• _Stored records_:

□ □ □

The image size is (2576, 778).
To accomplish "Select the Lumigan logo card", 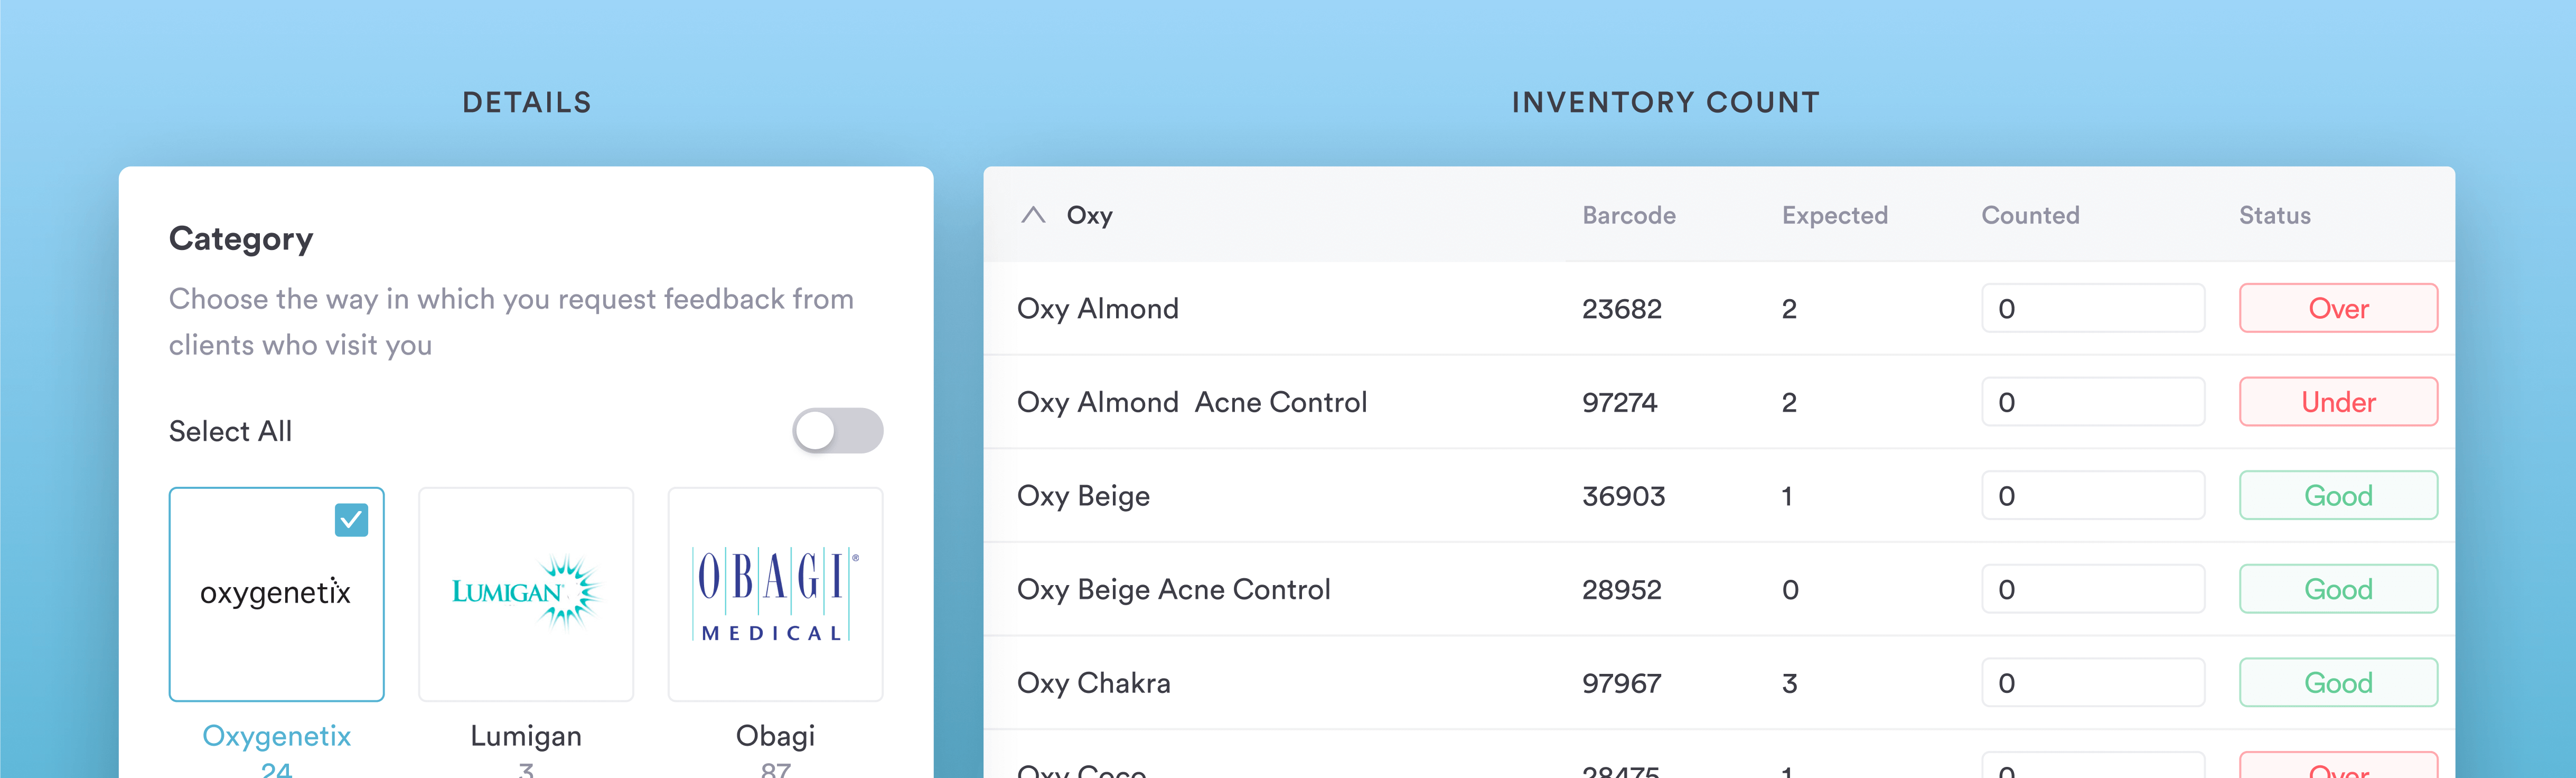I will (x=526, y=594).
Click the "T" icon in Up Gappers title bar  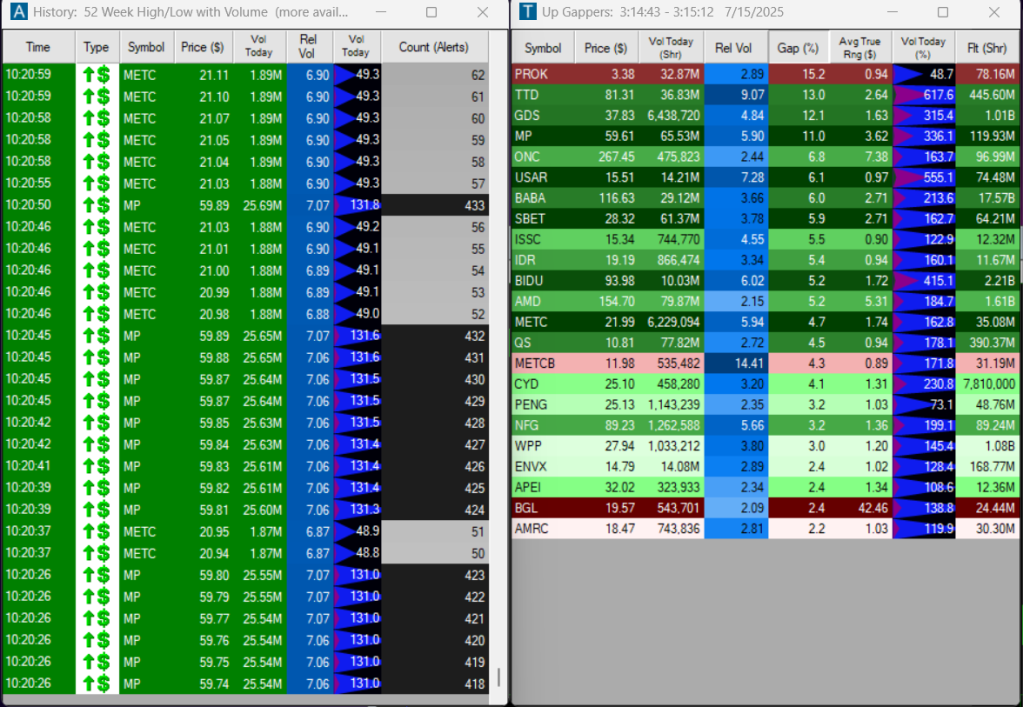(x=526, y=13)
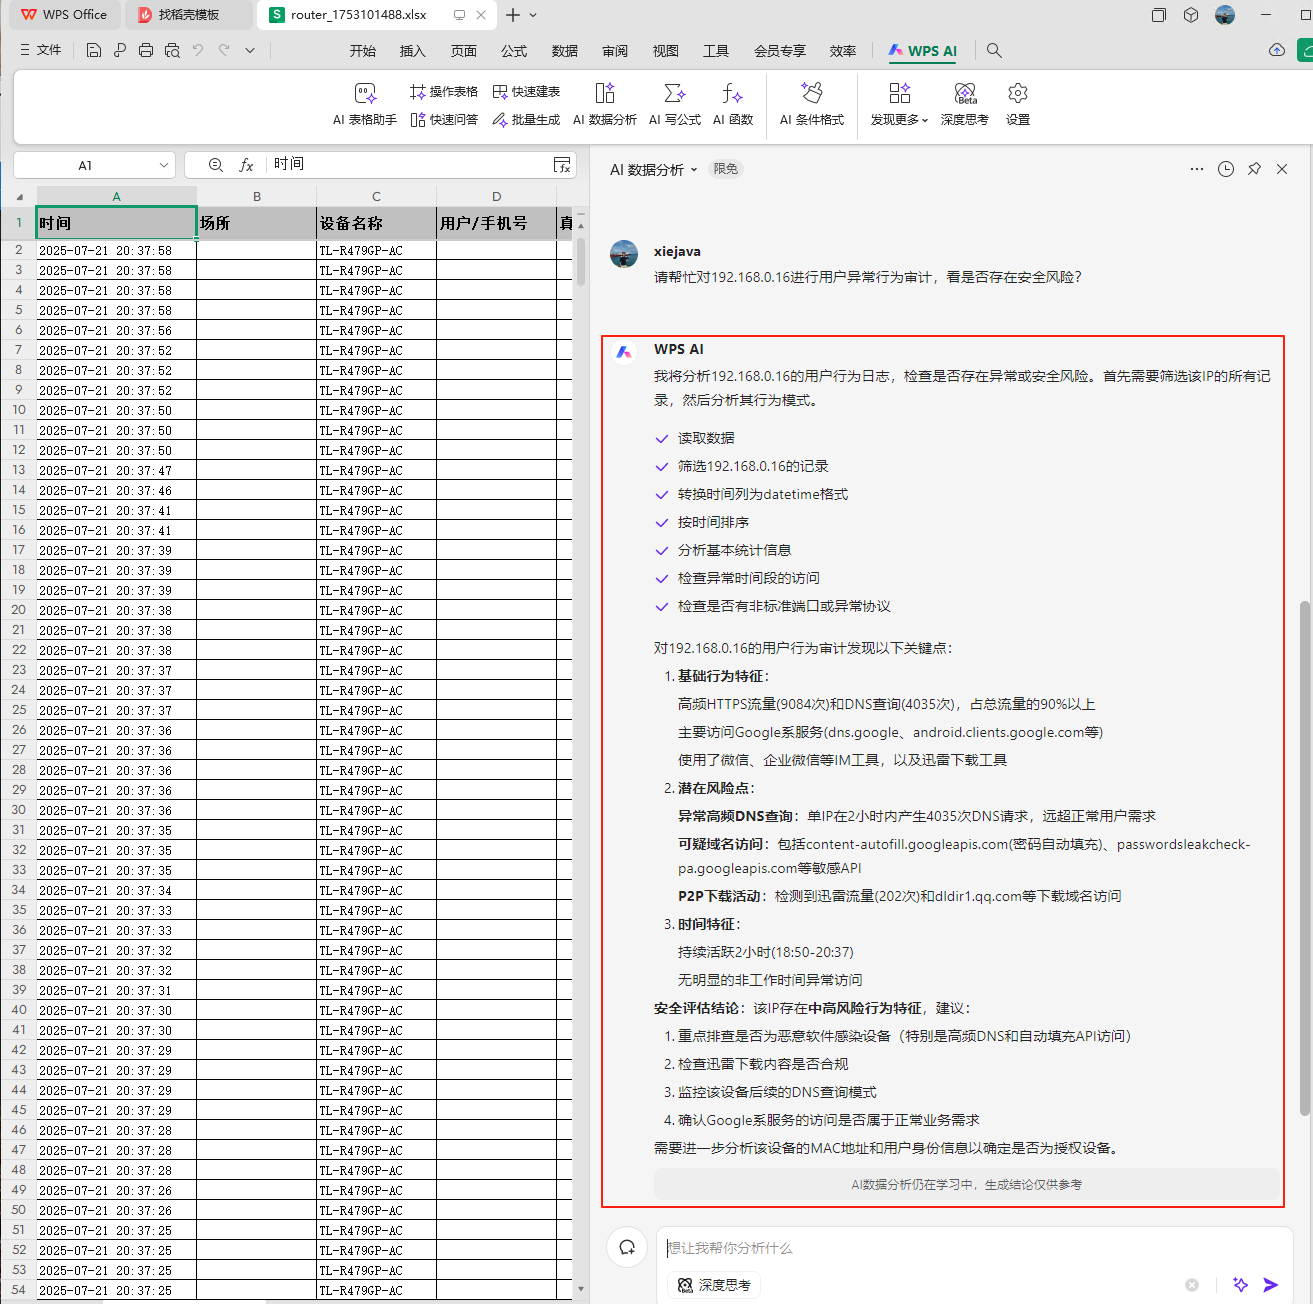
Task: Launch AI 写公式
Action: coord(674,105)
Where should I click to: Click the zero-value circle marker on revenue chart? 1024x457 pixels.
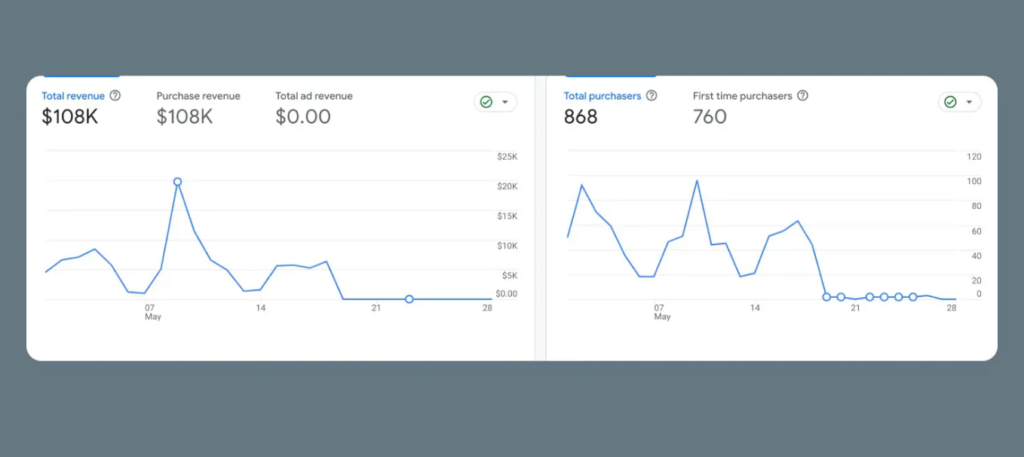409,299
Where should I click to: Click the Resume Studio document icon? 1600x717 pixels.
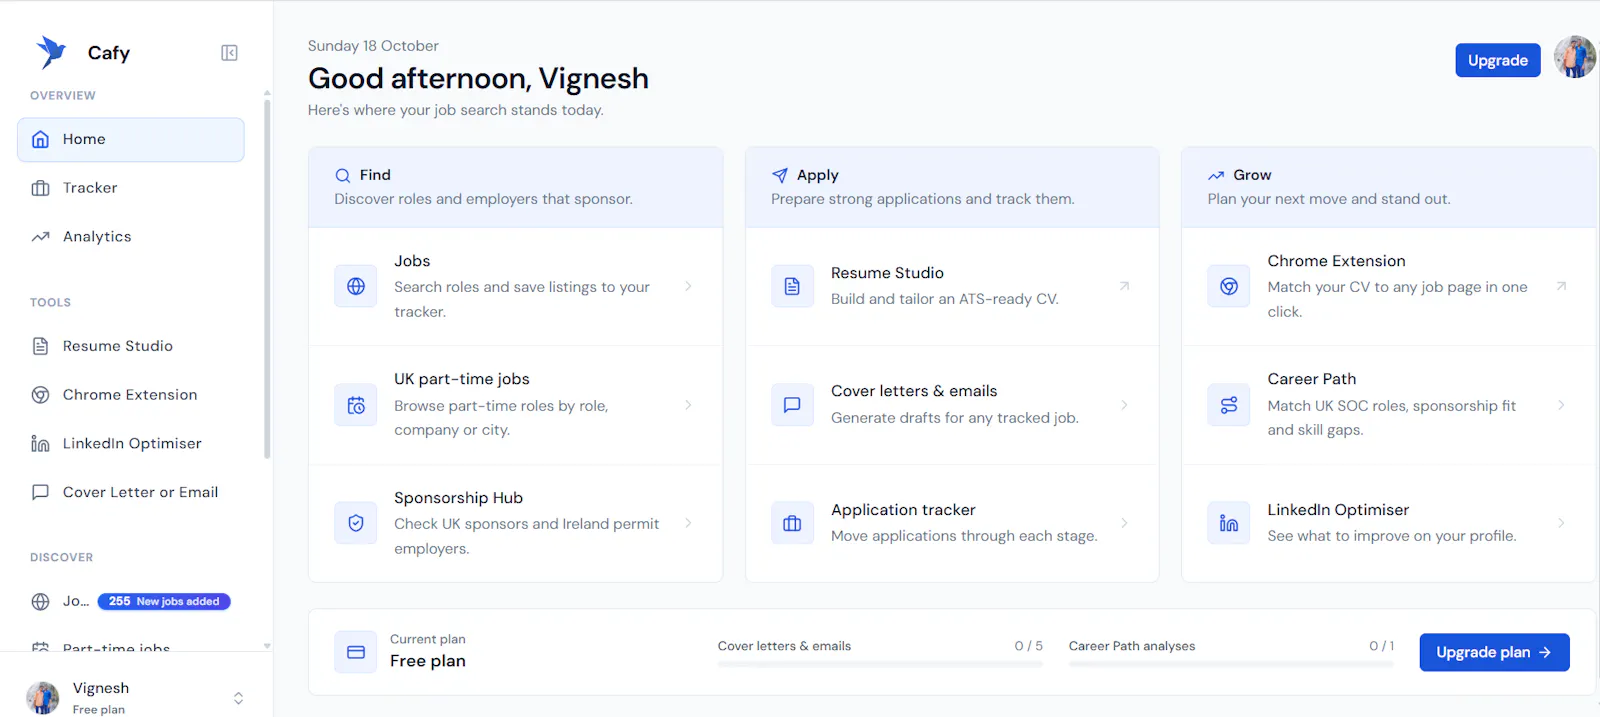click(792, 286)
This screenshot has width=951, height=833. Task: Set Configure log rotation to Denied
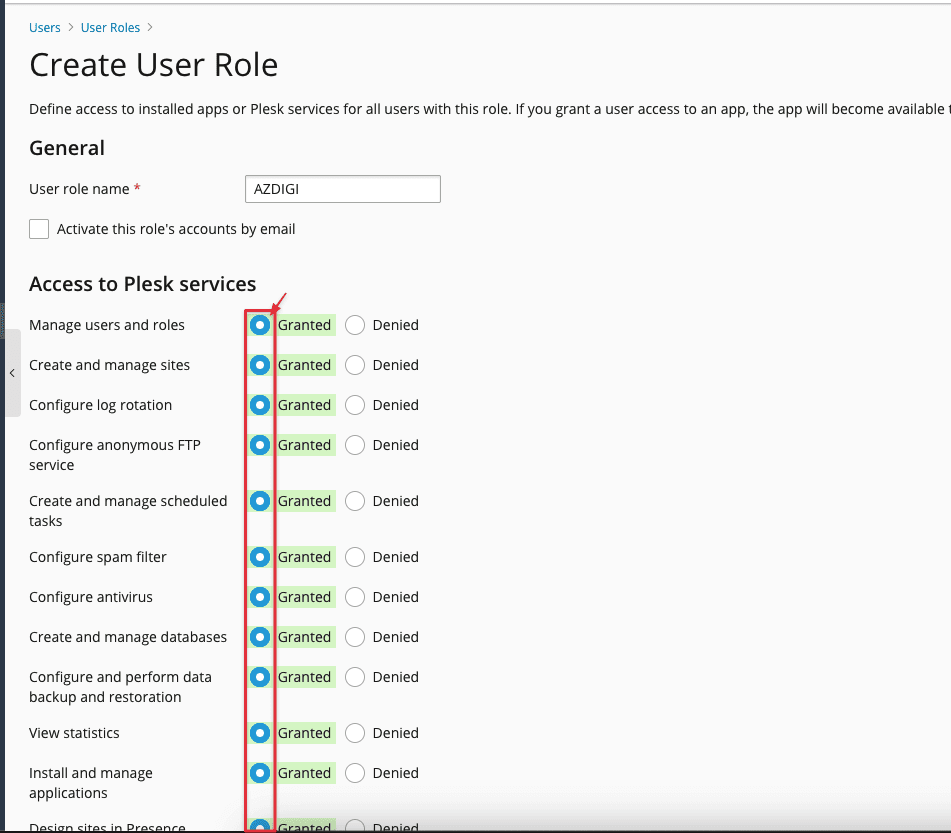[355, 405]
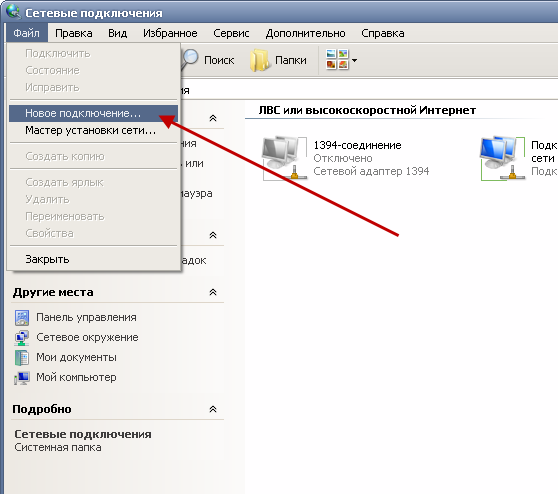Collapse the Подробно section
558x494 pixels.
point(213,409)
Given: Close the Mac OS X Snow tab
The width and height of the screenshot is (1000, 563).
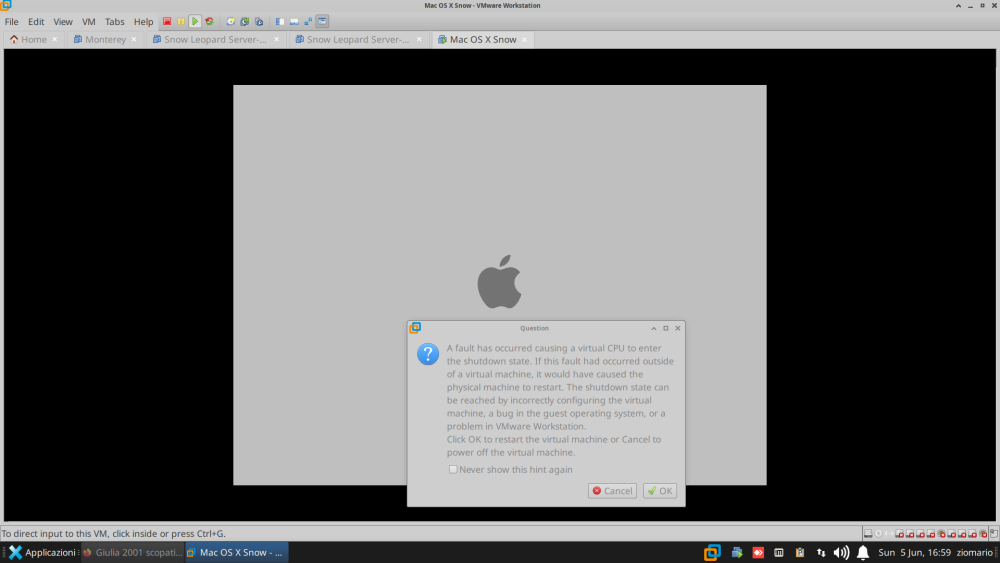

□ □ □

• _What you need to do_: Reproduce the lines above, exactly and exclusively, from the line containing "Where should I click to: Click the zero-value" down to the last line, both included; pictures are not part of the copy.

• _Task answer_:
Where should I click to: Click the zero-value circle marker on revenue chart? 1024x457 pixels.
409,299
Where should I click to: Click the Resume Studio document icon? 1600x717 pixels.
click(792, 286)
This screenshot has width=951, height=833. Task: Set Configure log rotation to Denied
[355, 405]
Collapse the Подробно section
558x494 pixels.
point(213,409)
Given: Close the Mac OS X Snow tab
The width and height of the screenshot is (1000, 563).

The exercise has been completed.